Changing the Tune on Nuclear Weapons - VIDEO

There are plenty of songs out there that reference some kind of nuclear holocaust but few, if any, are as up-tempo and cheerful as satirist Tom Lehrer’s “We will all go Together when We Go.” This performance was recorded in 1967, in the midst of the Cold War.

Lehrer’s upbeat performance belies the sad truth of the day that the constant threat of a catastrophic nuclear exchange between the U.S. and Soviet Union was a very real and present danger. When faced with such a horrible truth one often has three choices: cry, laugh or ignore. When faced with “grand incineration,” Lehrer clearly chose to laugh. And, why not? In doing so he most likely helped a few people to stop crying.

Whether it is laughing or crying, either reaction is better than ignoring a threat so large as nuclear weapons. Unfortunately, ignoring the threat has become the norm. As Joe Cirincione notes in a recent article for Foreign Affairs, the United States’ stands to spend more on nuclear weapons programs than it has in the past, a fact that must not go ignored in this time of austere budgeting.

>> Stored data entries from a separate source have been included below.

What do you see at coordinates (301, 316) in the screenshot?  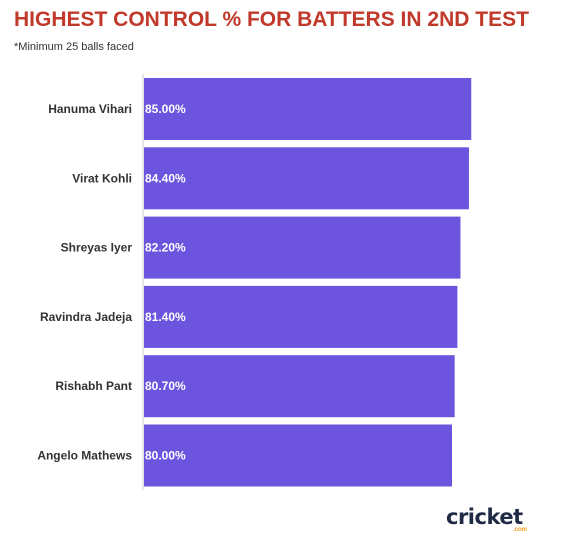 I see `bar-ravindra-jadeja` at bounding box center [301, 316].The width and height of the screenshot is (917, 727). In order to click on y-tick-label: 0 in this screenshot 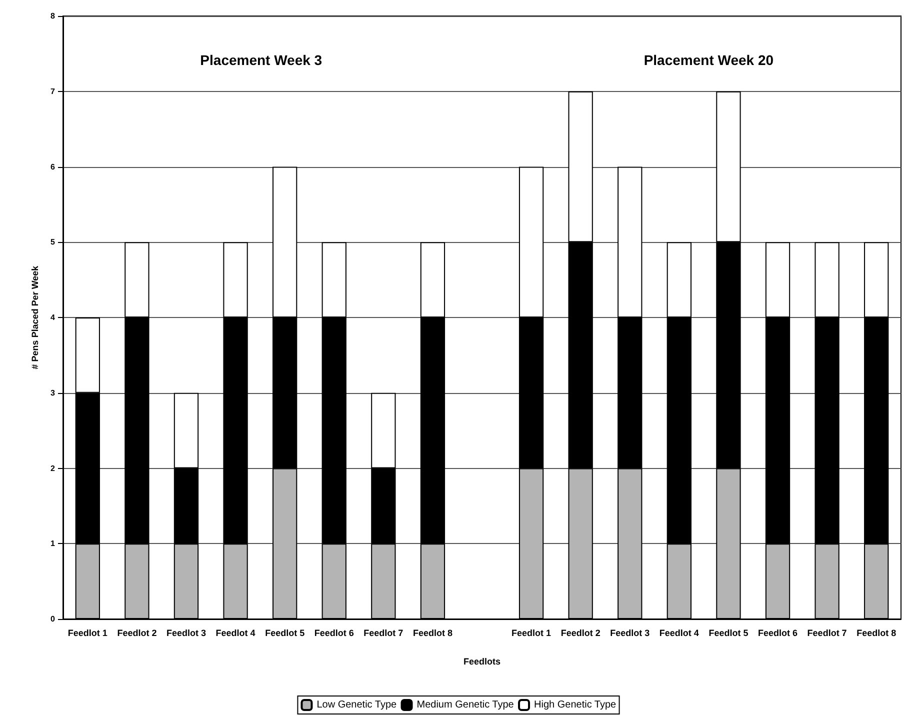, I will do `click(53, 619)`.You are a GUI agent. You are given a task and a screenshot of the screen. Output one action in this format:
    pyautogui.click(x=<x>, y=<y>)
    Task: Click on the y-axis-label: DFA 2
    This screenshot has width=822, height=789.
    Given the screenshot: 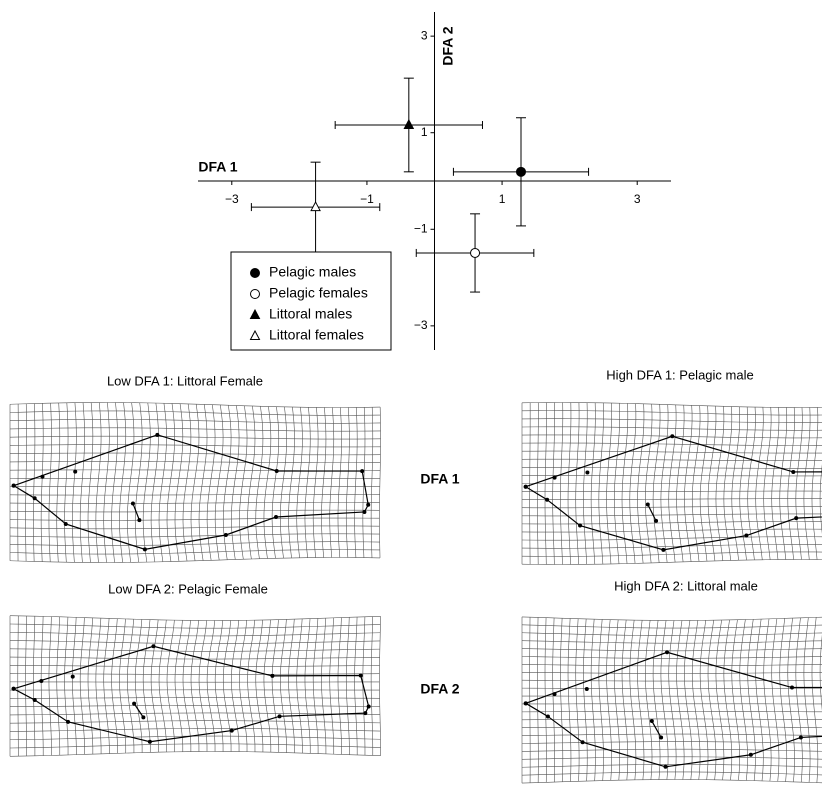 What is the action you would take?
    pyautogui.click(x=448, y=46)
    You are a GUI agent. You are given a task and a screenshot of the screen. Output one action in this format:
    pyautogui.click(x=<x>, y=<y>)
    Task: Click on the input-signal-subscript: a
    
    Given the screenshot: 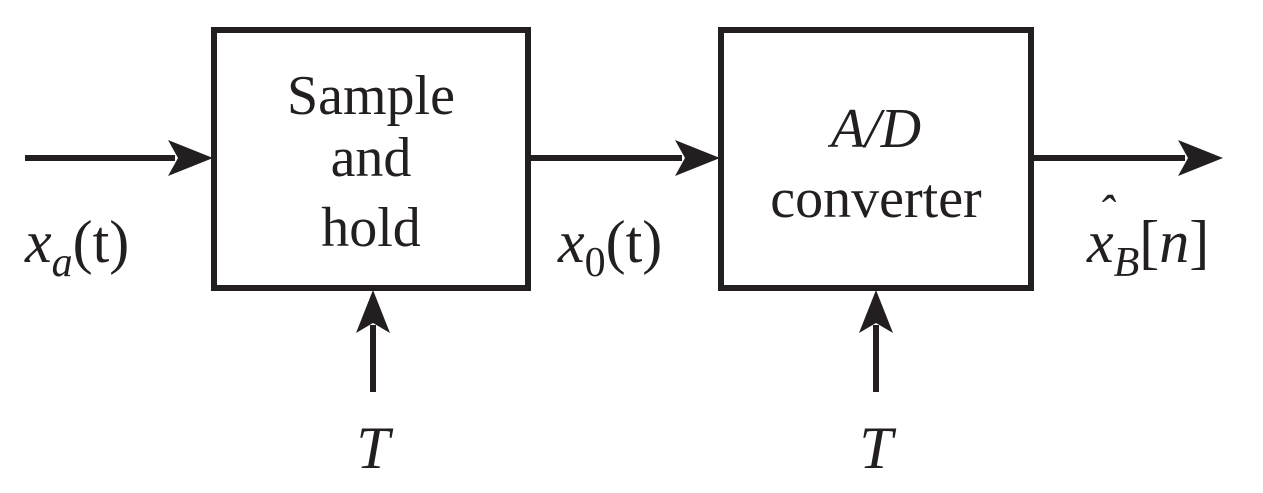 What is the action you would take?
    pyautogui.click(x=62, y=263)
    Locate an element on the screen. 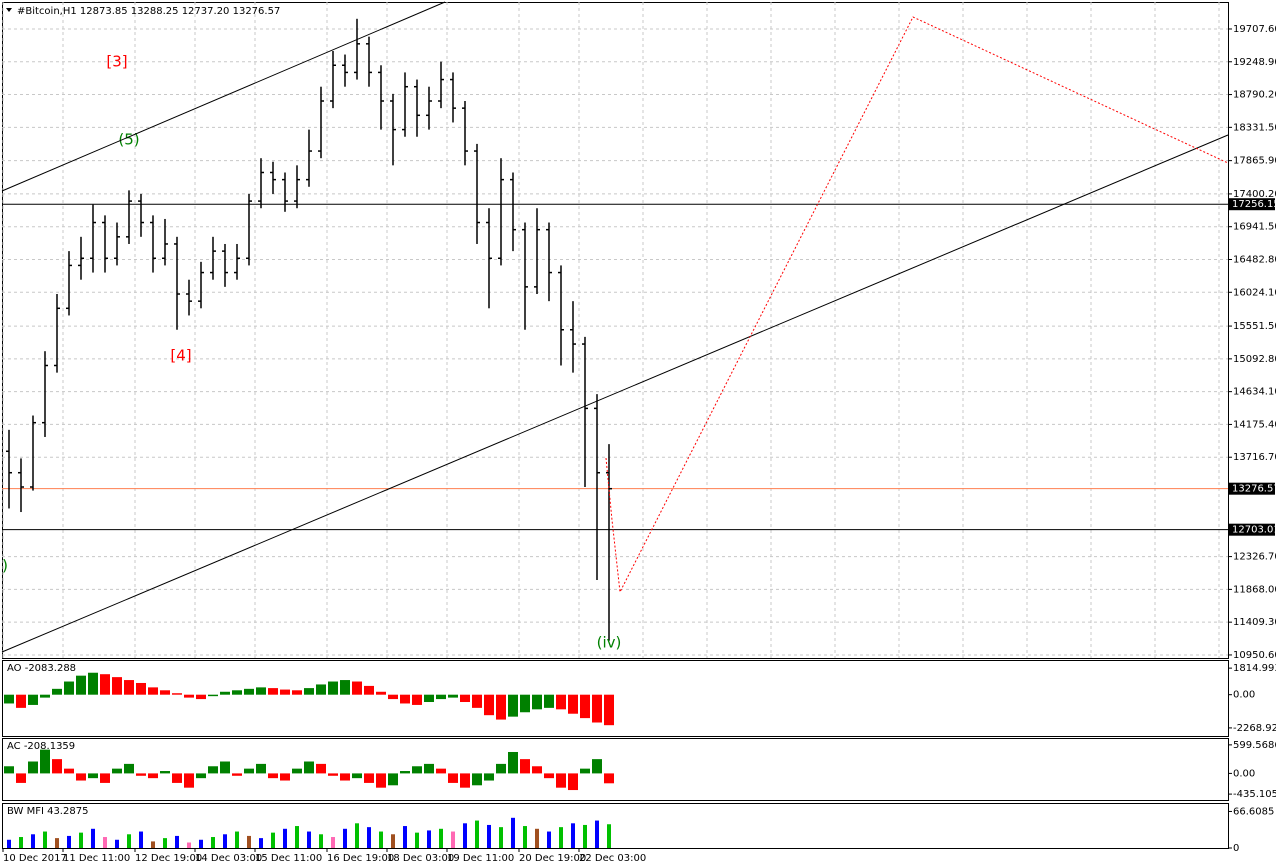 This screenshot has width=1276, height=868. y-tick-label: 11409.30 is located at coordinates (1254, 622).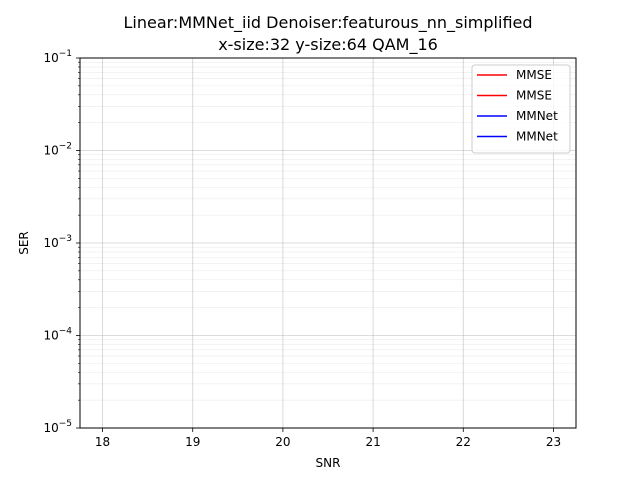 This screenshot has width=640, height=480. Describe the element at coordinates (372, 442) in the screenshot. I see `x-tick-label: 21` at that location.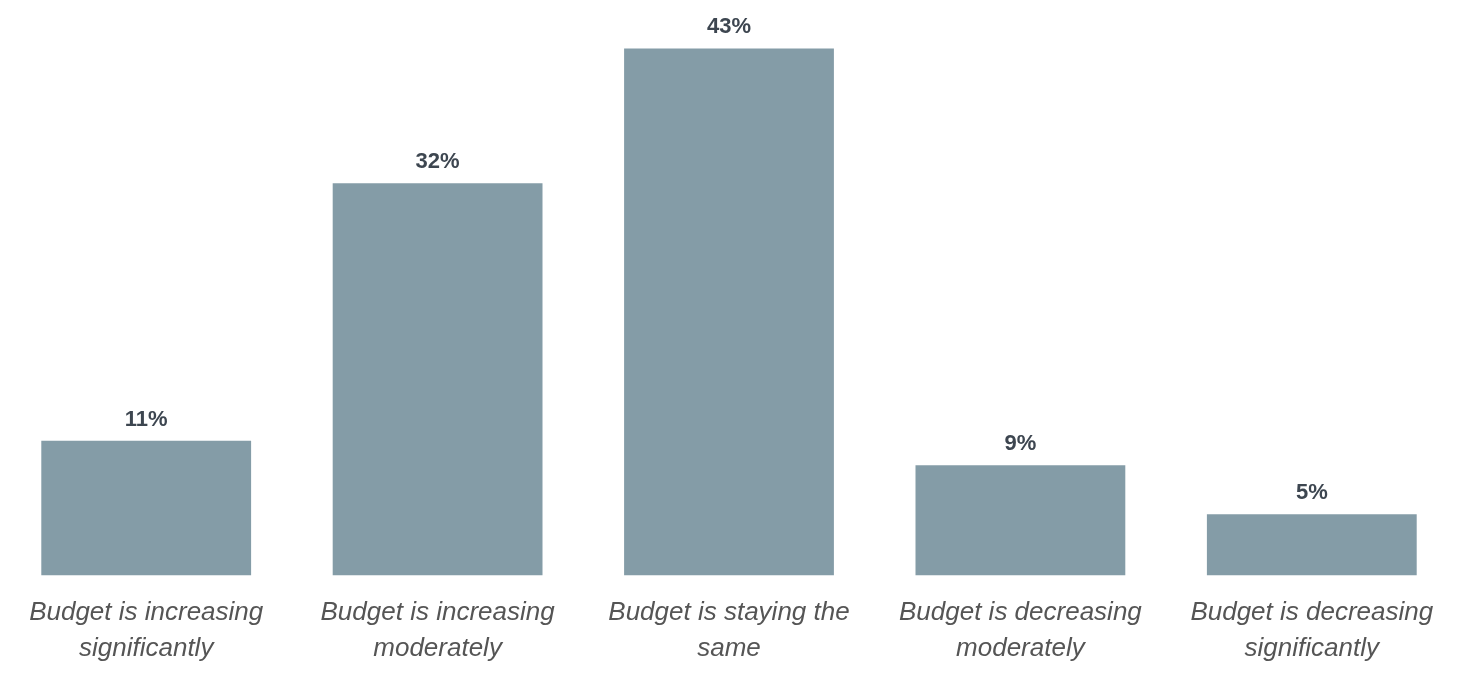 The width and height of the screenshot is (1457, 673). Describe the element at coordinates (146, 418) in the screenshot. I see `data-label: 11%` at that location.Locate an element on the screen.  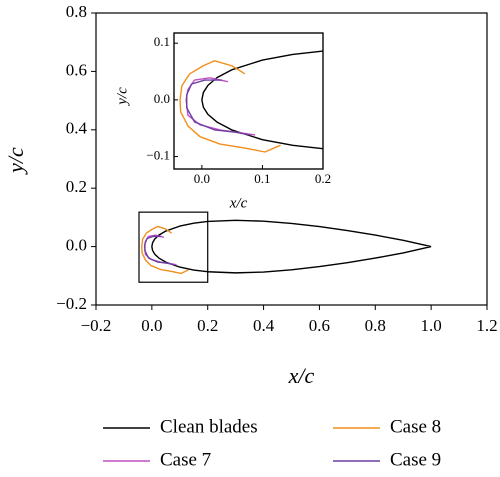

Despite the increase in funding for nuclear weapons, Cirincione offers a sign of hope for a more responsible nuclear policy:

Since the end of the Cold War, every U.S. president has [set our nuclear war policy] once. This is Obama's turn… Updating the nuclear posture from that of the Cold War era could be one of the most lasting legacies of the Obama presidency. He has already made promises; the time has come to deliver on them.

It is time for the President to begin writing a new song for nuclear weapons; Let this one be their “swan song.”